Your answer should consist only of the lines below from the one with "Where should I click to: Like" through the one with "Screen dimensions: 1366x768", copied exactly.

- _Source records_
Segment Open

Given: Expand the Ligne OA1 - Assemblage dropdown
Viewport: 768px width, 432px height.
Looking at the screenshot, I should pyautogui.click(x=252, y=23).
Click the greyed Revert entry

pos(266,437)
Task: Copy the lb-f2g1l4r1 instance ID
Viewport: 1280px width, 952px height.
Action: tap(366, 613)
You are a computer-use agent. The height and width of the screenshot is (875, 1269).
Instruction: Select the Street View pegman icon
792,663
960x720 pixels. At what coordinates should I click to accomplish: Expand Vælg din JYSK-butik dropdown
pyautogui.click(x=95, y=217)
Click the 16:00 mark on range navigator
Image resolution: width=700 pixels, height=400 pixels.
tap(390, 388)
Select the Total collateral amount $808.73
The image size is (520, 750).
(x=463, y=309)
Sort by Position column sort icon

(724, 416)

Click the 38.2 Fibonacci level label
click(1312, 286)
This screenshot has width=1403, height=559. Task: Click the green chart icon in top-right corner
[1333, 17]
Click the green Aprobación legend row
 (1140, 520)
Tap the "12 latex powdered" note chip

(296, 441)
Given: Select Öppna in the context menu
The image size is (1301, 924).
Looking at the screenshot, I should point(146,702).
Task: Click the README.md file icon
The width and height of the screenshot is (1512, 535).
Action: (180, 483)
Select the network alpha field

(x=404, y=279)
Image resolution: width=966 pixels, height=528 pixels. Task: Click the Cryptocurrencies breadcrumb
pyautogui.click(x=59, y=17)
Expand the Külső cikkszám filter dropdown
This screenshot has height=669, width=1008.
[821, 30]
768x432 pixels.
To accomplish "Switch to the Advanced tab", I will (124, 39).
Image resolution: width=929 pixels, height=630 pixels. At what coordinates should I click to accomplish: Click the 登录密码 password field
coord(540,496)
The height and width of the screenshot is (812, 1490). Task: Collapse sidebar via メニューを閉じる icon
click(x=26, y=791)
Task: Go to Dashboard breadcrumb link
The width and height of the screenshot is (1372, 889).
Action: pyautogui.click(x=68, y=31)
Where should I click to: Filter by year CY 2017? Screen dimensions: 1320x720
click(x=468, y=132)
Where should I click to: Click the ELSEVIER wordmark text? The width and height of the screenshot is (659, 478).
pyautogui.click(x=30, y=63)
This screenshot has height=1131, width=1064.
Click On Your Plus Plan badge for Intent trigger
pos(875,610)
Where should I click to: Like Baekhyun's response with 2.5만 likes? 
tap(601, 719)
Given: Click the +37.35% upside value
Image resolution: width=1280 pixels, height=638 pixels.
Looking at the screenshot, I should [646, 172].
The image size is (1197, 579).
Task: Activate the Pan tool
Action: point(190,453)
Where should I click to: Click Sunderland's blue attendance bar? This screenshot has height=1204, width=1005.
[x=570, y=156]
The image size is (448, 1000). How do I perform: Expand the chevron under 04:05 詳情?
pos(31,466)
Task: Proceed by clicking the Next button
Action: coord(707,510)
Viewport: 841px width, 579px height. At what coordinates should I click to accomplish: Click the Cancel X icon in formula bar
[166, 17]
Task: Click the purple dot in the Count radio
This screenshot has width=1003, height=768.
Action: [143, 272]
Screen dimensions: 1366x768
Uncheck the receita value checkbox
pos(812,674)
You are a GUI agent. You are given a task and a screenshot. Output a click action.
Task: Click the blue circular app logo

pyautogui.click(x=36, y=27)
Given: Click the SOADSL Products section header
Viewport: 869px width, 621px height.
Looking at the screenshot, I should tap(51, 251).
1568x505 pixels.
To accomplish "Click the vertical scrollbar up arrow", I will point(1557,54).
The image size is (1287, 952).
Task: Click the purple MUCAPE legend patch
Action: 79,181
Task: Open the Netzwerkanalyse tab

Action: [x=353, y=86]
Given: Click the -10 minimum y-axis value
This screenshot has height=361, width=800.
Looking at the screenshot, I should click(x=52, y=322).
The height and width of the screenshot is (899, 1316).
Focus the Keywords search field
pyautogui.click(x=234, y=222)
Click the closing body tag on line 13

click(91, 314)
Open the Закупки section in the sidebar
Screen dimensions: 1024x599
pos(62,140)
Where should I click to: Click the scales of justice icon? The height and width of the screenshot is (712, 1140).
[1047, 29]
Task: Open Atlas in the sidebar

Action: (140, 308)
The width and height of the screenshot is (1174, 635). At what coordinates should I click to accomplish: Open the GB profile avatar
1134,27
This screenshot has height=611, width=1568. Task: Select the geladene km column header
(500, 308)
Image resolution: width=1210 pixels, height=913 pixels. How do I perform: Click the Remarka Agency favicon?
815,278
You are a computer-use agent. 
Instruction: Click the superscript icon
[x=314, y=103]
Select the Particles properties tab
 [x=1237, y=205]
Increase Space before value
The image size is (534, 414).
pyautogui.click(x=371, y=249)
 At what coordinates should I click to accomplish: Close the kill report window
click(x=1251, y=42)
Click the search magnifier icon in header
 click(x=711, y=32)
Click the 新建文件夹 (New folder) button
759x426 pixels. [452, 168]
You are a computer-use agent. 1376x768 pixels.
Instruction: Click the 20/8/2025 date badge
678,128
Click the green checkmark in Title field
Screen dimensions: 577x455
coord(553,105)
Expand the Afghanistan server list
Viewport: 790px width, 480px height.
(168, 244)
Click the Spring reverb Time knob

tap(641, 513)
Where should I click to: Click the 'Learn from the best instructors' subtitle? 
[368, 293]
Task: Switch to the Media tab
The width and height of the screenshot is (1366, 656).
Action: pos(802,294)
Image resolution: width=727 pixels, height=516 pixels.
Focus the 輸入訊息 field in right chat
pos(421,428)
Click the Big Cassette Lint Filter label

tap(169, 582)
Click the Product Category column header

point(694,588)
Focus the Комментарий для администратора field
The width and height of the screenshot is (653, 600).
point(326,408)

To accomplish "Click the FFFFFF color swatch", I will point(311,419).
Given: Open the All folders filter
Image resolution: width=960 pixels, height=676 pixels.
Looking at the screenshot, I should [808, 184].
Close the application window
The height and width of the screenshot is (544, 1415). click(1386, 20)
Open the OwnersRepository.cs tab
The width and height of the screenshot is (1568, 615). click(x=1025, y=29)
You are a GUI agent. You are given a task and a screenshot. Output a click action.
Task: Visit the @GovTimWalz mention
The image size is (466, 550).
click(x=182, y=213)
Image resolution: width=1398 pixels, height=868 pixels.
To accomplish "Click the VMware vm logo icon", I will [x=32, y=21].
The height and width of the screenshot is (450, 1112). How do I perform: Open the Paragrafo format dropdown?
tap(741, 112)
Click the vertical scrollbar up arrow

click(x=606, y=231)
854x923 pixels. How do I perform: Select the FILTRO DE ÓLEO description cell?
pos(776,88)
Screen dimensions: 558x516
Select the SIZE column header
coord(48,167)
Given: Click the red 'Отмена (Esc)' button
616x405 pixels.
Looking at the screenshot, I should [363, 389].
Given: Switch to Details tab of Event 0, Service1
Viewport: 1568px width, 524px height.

Segment Closed

- _RESPONSE TO THIS EXERCISE_
Where should I click to: Like Baekhyun's response with 2.5만 likes? 
tap(601, 719)
Given: Click the +37.35% upside value
Image resolution: width=1280 pixels, height=638 pixels.
Looking at the screenshot, I should [646, 172].
The image size is (1197, 579).
Task: Activate the Pan tool
Action: point(190,453)
Where should I click to: Click Sunderland's blue attendance bar? This screenshot has height=1204, width=1005.
[x=570, y=156]
The image size is (448, 1000). How do I perform: Expand the chevron under 04:05 詳情?
pos(31,466)
Task: Proceed by clicking the Next button
Action: coord(707,510)
Viewport: 841px width, 579px height. At what coordinates should I click to accomplish: Click the Cancel X icon in formula bar
[166, 17]
Task: Click the purple dot in the Count radio
This screenshot has width=1003, height=768.
Action: [143, 272]
Screen dimensions: 1366x768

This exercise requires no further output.